Blues de rentrée et mélancolie canine

L’espace canin du square Réjane, dans le XXe arrondissement, est l’un des rares endroits de Paris où l’on peut promener son toutou sans laisse. Mais en cette matinée grisonnante de la fin du mois d'août, peu sont présents au rendez-vous...

Blues de rentrée et mélancolie canine

Il est trop tard pour être le matin, mais il n’est pas tout à fait midi. C’est l’heure bâtarde, celle à laquelle il n’est décemment pas assez tard pour manger, mais où la faim commence quand même à se faire ressentir.

Petit frère du parc Sarah Bernhardt, le square Réjane jouxte le cours de Vincennes. Comme beaucoup d’autres jardins parisiens, il est modeste. “City stade” au centre, quelques beaux arbres hauts, des équipements de fitness en plein air, il est encerclé par de grands immeubles à la brique rouge typiques de l’est de la capitale. Parfaitement rectangulaire, on le traverse plus qu’on s’y arrête.
La fraîcheur inhabituelle de ce lundi matin, le dernier du mois d’août, n’y est pas pour rien.

On entre dans le square par un petit portillon. Un brugnon est abandonné dans le fouillis de la pelouse.
Le ciel est bas, gris et seuls quelques irréductibles - habitués ou volontaires - se sont décidés à investir les bancs qui longent les flancs du square. Là, deux espaces canins.

Dans celui de gauche, un caniche frisé noir est penché sur une piste. Il renifle le sol sableux, effréné. Il est formel, d’autres chiens sont passés par là. Sa maîtresse, blonde, l’air important, est en visio avec son smartphone.
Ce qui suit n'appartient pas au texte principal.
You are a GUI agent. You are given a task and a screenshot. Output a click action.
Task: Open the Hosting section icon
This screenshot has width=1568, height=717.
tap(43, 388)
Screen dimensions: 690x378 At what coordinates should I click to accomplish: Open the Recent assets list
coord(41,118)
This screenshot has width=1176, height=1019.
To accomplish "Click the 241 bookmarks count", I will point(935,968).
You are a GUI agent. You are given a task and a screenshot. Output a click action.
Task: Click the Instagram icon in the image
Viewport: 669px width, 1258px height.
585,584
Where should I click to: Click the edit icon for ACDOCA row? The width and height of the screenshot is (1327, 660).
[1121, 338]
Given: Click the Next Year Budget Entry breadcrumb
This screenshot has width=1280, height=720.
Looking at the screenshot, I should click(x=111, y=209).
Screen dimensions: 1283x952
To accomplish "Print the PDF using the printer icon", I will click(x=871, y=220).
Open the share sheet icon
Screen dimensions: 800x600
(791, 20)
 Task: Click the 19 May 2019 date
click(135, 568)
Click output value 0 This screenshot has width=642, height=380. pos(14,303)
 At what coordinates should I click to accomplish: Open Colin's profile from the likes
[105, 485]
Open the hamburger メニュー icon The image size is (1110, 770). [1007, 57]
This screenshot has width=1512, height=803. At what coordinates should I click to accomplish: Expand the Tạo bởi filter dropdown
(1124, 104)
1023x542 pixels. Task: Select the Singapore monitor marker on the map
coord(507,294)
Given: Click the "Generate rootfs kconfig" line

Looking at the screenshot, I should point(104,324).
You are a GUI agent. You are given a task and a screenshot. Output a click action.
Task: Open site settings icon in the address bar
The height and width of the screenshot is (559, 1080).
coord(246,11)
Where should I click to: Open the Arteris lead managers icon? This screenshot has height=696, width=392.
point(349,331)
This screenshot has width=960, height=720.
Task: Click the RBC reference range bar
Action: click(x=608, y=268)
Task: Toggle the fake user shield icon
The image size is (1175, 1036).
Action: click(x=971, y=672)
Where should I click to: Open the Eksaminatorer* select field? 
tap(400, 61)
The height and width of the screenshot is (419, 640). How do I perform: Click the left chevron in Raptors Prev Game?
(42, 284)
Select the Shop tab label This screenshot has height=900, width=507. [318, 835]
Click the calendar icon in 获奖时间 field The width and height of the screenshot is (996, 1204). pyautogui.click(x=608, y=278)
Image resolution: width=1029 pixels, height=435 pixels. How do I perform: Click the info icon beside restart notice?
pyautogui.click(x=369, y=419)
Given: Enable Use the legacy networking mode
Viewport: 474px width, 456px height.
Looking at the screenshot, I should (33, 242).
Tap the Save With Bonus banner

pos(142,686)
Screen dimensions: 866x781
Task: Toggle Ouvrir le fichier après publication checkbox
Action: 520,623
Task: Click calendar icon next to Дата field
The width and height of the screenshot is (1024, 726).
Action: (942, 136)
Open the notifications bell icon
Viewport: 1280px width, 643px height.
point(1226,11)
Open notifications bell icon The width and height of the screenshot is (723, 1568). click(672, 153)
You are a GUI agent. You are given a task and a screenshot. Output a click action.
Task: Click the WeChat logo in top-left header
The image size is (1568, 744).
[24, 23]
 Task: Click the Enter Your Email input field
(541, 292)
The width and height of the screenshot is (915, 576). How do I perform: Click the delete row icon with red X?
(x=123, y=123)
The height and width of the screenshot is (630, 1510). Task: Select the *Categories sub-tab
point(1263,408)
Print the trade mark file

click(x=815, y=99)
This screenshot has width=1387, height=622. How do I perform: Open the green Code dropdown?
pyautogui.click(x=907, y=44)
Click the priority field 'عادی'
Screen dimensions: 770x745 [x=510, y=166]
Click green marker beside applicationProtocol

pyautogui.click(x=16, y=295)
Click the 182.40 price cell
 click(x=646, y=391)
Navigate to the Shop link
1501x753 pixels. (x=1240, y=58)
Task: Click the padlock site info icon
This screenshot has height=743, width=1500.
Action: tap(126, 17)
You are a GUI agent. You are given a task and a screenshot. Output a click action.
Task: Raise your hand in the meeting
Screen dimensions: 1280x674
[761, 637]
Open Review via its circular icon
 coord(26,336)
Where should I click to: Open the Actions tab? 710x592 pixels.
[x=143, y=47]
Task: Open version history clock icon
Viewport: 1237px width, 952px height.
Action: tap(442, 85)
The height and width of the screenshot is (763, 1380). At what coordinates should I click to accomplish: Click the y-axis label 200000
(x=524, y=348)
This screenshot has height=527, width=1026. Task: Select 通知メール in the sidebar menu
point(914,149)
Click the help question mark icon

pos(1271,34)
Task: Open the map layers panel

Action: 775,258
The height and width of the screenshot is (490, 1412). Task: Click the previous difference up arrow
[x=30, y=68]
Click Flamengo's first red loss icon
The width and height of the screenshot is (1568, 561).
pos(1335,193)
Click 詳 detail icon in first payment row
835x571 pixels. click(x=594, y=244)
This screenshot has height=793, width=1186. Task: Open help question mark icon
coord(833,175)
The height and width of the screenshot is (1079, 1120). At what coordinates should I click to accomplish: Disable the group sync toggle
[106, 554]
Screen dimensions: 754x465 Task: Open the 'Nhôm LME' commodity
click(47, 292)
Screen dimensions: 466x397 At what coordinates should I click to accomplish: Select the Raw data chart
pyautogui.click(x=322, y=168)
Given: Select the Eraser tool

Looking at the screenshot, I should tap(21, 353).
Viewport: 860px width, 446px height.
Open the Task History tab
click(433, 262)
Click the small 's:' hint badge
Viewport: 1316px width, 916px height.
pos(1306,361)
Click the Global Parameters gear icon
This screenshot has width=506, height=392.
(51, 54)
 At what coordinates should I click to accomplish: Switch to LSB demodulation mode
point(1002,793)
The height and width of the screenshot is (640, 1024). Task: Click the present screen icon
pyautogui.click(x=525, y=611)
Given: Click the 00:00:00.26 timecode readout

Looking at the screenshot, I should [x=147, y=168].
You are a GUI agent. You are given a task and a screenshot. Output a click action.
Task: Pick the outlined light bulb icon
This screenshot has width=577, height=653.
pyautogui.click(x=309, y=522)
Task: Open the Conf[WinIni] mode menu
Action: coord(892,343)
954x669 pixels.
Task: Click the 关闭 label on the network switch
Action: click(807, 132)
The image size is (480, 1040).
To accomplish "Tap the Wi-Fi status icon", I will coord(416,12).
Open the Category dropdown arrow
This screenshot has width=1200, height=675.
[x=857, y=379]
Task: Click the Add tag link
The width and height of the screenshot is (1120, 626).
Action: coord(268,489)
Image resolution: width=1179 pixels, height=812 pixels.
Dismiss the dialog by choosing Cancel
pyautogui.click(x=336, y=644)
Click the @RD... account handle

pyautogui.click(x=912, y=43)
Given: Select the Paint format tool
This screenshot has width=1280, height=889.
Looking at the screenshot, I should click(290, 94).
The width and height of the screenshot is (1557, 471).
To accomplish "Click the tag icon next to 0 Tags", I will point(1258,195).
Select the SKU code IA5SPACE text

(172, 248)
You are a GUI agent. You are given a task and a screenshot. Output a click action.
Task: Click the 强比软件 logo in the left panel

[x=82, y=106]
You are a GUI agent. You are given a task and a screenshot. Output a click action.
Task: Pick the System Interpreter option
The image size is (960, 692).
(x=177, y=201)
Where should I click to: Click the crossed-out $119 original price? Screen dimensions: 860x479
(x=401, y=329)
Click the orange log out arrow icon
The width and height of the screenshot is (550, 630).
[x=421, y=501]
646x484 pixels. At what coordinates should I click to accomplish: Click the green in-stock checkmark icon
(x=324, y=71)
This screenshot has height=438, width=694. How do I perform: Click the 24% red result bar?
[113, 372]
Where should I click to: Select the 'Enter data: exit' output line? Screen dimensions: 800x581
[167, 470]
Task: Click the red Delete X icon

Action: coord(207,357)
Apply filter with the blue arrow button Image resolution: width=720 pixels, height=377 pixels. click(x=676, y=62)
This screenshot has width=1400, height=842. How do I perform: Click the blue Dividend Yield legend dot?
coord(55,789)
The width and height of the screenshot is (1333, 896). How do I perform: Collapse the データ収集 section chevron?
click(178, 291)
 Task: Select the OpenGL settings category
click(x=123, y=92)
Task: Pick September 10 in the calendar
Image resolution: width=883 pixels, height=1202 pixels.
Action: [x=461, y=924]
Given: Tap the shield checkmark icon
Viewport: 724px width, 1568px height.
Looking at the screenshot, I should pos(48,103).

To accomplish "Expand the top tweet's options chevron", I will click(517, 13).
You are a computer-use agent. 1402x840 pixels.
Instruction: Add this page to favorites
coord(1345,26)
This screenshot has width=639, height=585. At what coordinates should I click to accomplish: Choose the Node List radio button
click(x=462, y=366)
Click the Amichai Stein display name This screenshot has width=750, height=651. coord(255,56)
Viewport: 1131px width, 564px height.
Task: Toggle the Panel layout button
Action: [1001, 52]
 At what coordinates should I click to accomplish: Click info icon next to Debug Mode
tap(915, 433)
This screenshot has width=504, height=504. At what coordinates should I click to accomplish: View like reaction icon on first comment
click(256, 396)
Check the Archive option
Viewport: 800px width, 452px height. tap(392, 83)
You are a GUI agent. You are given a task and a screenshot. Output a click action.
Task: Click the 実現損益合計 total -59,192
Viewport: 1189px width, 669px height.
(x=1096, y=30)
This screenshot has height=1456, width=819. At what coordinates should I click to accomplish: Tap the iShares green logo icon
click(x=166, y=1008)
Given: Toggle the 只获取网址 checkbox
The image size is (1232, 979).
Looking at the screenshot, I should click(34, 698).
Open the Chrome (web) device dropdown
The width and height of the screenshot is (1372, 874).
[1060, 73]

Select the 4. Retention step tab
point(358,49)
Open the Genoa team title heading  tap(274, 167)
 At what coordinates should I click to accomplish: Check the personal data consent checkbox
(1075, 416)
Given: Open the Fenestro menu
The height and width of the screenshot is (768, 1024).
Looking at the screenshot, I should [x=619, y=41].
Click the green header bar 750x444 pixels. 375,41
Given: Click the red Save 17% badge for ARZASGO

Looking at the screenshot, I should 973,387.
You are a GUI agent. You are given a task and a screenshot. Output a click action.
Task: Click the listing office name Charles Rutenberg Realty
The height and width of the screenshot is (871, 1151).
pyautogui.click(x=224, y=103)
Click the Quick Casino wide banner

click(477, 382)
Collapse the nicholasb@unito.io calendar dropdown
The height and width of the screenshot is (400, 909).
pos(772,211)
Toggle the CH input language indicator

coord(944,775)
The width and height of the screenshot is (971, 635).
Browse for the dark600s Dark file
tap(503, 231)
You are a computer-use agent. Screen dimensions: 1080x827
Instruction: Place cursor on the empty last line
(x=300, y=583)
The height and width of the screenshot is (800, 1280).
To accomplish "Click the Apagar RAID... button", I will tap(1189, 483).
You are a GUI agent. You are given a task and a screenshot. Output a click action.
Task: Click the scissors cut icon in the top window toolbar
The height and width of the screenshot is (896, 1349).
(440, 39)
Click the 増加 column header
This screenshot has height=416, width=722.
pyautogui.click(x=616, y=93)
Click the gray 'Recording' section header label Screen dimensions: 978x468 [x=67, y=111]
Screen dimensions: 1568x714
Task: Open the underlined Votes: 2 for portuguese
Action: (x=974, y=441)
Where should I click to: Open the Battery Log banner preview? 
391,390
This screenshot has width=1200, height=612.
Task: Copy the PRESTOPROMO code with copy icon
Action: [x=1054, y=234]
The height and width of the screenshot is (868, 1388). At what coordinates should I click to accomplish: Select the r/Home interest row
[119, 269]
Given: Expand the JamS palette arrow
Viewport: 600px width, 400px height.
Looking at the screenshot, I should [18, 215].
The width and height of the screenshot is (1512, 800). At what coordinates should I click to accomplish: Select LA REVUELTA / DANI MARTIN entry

Toute à son interlocutrice, elle ne prête pas attention à l’animal.
Malgré la morosité ambiante, notre canidé libre de toute laisse fait d’abord quelques efforts pour fouler de ses pattes ce terrain de jeu miniature.

Une bande de bambins en gilets jaunes surdimensionnés, hilares de s’être echappés du centre aéré, frôle l’entrée du parc. Notre pépère lève la tête, les yeux brillants. Mais non. Même les pigeons se tiennent à bonne distance du toutou.
Soudain, la maîtresse se lève. Le caniche se redresse. Va-t-elle lancer un bâton? Hélas… Armée d’un petit sachet, elle ramasse le fait d’armes de son compagnon et docile, se dirige en direction des poubelles flambantes neuves du square.

Mélancolie canine

Sur le banc d’en face, une jeune femme, l’air discret, cheveux noirs, frissonne. Elle ouvre un guide de voyage sur la Castille. À contre-courant des travailleurs fraîchement rentrés, elle prépare ses vacances pour septembre.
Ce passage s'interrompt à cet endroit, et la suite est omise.